Just had a   on my is icsi less than two weeks ago, and I hope to start frozen cycle in late December.  As I am Diabetic my consultant would only put one back.  Since frozen cycles have half the success rate of fresh (so I've be told ) I think I will see if they will transfer two. I have 3 frosties and have been told that they will defrost all three at once, if two make it I feel I should use them rather that waste any.  

Why are so many people taking asprin  Please if anyone had any advice or tips I would love to hear from you.

Sending lots of baby dust to all you girls on 2ww, and those on medicated ,and those just waiting 

Love
Emily


----------



## ☼♥ Minxy ♥☼ © (Jan 13, 2005)

Hi

Sorry to hear you got a BFN with your last treatment but wishing you luck with your upcoming FET.

With regards to how many to transfer...all I can say is that I think with FET the reason the success rates are lower is more to do with the thawing process.  The thaw success is about 60-70% but if the frosties survive, no cells missing etc then their chances are pretty much the same as fresh embies.  Our clinics actual FET thaw success is up to about 75% and the actual FET cycles success is around 25% (in the last 18mths) so not much below their 28% success with fresh ivf cycles.

We had 4 frosties - all grade 1, 4 cells - with our first fet few months ago, we had 2 thawed and both survived 100%, all cells intact and one gained extra cell between thaw & transfer - sadly we got a chemical pregnancy (negative on test day when tested 5.30am but then very very faint positive when tested midday-ish, only to be followed by more negatives) 

With this current FET they thawed the remaining 2 frosties but only one survived so obviously we're hoping that a single embryo transfer is successful !! 

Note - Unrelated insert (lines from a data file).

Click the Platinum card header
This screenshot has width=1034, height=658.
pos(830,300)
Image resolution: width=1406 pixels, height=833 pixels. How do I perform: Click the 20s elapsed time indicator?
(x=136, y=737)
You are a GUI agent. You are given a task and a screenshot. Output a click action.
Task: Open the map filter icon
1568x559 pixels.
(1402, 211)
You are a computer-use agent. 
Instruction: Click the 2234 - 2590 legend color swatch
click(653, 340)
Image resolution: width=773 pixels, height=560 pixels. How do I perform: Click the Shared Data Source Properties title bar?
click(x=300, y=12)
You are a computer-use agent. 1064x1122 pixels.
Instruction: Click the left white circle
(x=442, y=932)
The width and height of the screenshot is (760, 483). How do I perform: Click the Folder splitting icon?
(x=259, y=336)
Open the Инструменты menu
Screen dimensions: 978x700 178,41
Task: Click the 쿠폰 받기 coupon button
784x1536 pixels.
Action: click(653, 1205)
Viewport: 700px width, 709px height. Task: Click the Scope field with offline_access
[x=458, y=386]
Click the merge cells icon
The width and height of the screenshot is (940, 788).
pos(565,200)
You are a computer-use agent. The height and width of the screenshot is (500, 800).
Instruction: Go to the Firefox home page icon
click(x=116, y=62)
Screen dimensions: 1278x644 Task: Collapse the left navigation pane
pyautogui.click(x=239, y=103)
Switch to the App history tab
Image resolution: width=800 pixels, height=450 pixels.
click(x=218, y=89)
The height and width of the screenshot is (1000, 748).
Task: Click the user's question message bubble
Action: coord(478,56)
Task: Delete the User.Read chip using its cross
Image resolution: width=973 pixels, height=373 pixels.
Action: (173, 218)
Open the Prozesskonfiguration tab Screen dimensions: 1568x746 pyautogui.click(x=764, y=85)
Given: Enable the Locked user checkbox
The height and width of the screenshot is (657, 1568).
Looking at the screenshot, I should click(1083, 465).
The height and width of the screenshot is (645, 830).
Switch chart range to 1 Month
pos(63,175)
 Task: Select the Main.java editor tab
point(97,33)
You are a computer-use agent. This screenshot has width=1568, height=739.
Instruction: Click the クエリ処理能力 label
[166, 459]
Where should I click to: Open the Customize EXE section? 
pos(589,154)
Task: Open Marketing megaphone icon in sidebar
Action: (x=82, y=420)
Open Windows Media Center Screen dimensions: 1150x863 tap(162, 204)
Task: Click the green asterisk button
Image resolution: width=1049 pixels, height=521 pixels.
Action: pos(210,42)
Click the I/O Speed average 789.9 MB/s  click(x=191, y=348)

As for taking baby aspirin...the majority of women who are prescribed it, take it because they've been diagnosed with a blood clotting/immune disorder...since its an anticoagulent it helps prevent the blood from clotting too much/too easily (it doesn't actually "thin" the blood) and is thought to aid implantation.  Many women get diagnosed following recurrent miscarriages and/or several failed treatment - ivf/icis - cycles.  Most consultants won't send for testing until you've had 3 recurrent miscarriages but we have a great consultant who sent me for countless tests following 2 early mc's (naturally conceived) and I was found to have several blood clotting and immune problems, which is why I'm now prescribed baby apirin, clexane and prednislone.  You should never self medicate baby aspirin, however innocuous it may seem, as it may do more harm than good if not required.

Anyway, wishing you lots of luck
Take care
Natasha


----------



## emily6 (Oct 17, 2006)

Thanks Natasha,

I was told by my clinic the the success rate is 16%, but not sure if thats per cycle or transfer 

Noticed you only have 5 more sleeps until test day,  I will keep everything crossed for you.

Tons of baby dust being sent your way.

Emily


----------



## ☼♥ Minxy ♥☼ © (Jan 13, 2005)

According to the HFEA stats, the national average success rate of FET is 18% below 35 and 16% for 35-37 age  group.  In the last 18mths our clinics success has been 25% for live births from FET (or so our embryologist told us as he was really pleased - for obvious reasons - but then I don't think they do lots so have to be taken in context )

Thanks for your good luck wishes 

Good luck to you too 
Natasha


----------



## gbnut (Aug 4, 2006)

Hello there ladies I thought I would join you.  I am a bit behind you as i am cd7 with my mid scan next Wednesday.  I had my follow up blood tests todayfor my immune problems , will get results back in 4 days and will probably start all my drugs even though it is a natural fet still to take all drugs for immune probs.

I have three frozen at day 5 so they are all blasts so I just hope they survive the thaw.

Susan x


----------



## suzie1 (Oct 27, 2006)

Hi Emily 

Good Luck with your frozen in December I have just had two put back.

I was wondering about the aspirin as well.    Does anyone else know?


----------